Benson calls it a tipping point: companies are finally embracing the cloud because the benefits outweigh the risks. Media and entertainment companies especially are starting to think creatively about how to leverage the cloud. “It’s a new paradigm that flips the script on old-school data center methodology: we used to mold our solutions to fit the problem, but now we have to mold our problems to fit the available solutions,” he said. “Conceptually this evolution isn’t something the M&E industry hasn’t experienced before. Take tube-record-cassette-CD-MP3: each step was incremental until the quantum shift from a physical medium to a digital one. That shift completely changed how we produce, deliver and consume music and opened the door for radically new business models and innovation.”

“The same thing is happening with the cloud, and that’s where DSB already was, at the forefront, innovating solutions before the industry even realized it needed them.”

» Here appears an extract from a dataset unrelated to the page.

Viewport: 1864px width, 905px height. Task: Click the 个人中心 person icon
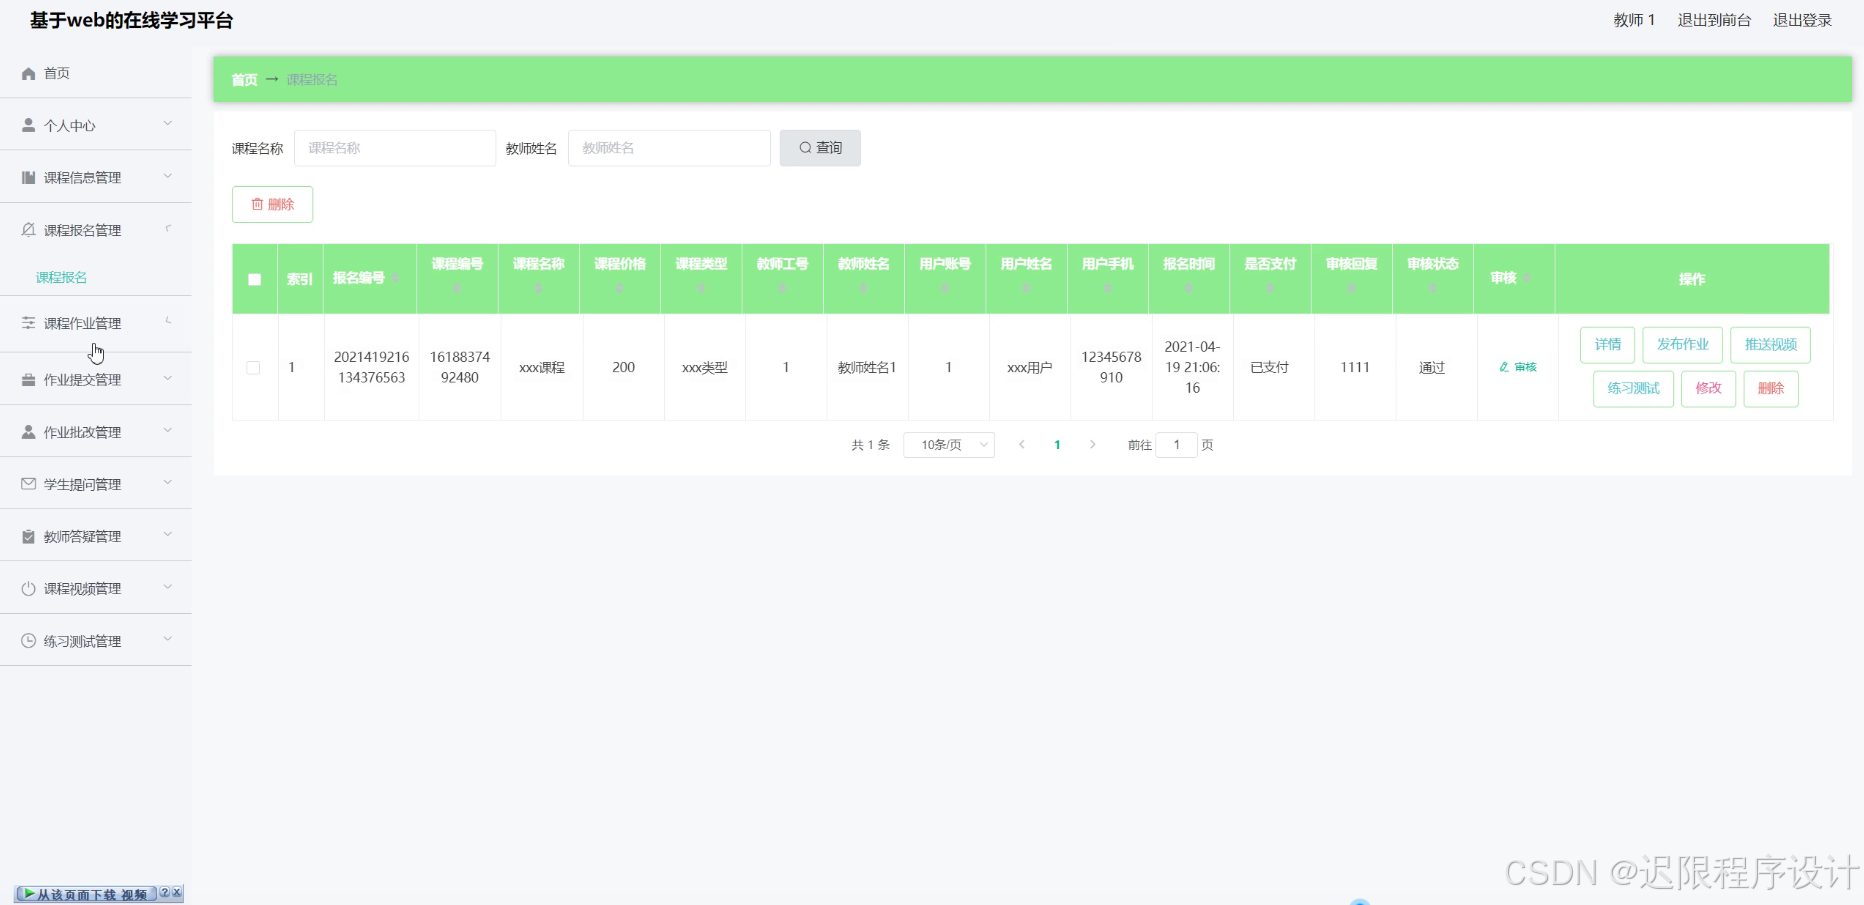(26, 125)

DSB’s clientele covers the spectrum of film, TV and digital media production, (including pre and post), along with other types of media companies, from data management and file transfer to media workflow and processing. They’ve used DSB’s services in varied ways: one client looked to the company to lower Amazon Web Services (AWS) bandwidth charges, saving the client thousands. Another looked to DSB for cloud solutions after having “an issue that was so complex they had an RFP open for over a year,” Benson said.

“Knowing how to navigate the public cloud environment is perhaps DSB’s top selling point, and DSB has been an AWS reseller for longer than most firms in the media and entertainment space,” Benson said. Other DSB cloud-based partners include IBM’s SoftLayer and Cloudyn.

“We know what technologies Hollywood uses and how to best apply and adapt them to create maximum value,” Benson said. “We know what it took to go from one platform to another, not only from a nuts and bolts standpoint, but in terms of workflow.”

Next, DSB is looking to expand its reach into the M&E space, with the pool of film, TV and digital content producers growing and evolving, opening up new opportunities for news, sports and live events. “Basically any company with digital assets is in DSB’s wheelhouse,” Benson said. On the partner side, he envisions extending DSB’s participation with consulting firms like Accenture, PricewaterhouseCoopers and Deloitte.

And the deepening of DSB’s roots into M&E is now well underway with the just-announced launch of BeBop Technology. A first-of-its-kind cloud-based editorial workflow service, BeBop was incubated within DSB and is powered by PC-over-IP protocol company Teradici. “BeBop enables a true, near-line editing experience, using industry standard software like Adobe Premiere, Final Cut Pro, and more, running purely in the cloud and on a Windows desktop, remotely, anywhere in the world,” Benson said.

BeBop’s game-changing characteristics should not be underestimated: it’s expected to become such a significant disruptor for M&E that Benson co-cofounded BeBop Technology as a stand-alone company. Currently in private beta with several notable film, television and digital content producers, BeBop will launch for general availability in the first quarter of 2016.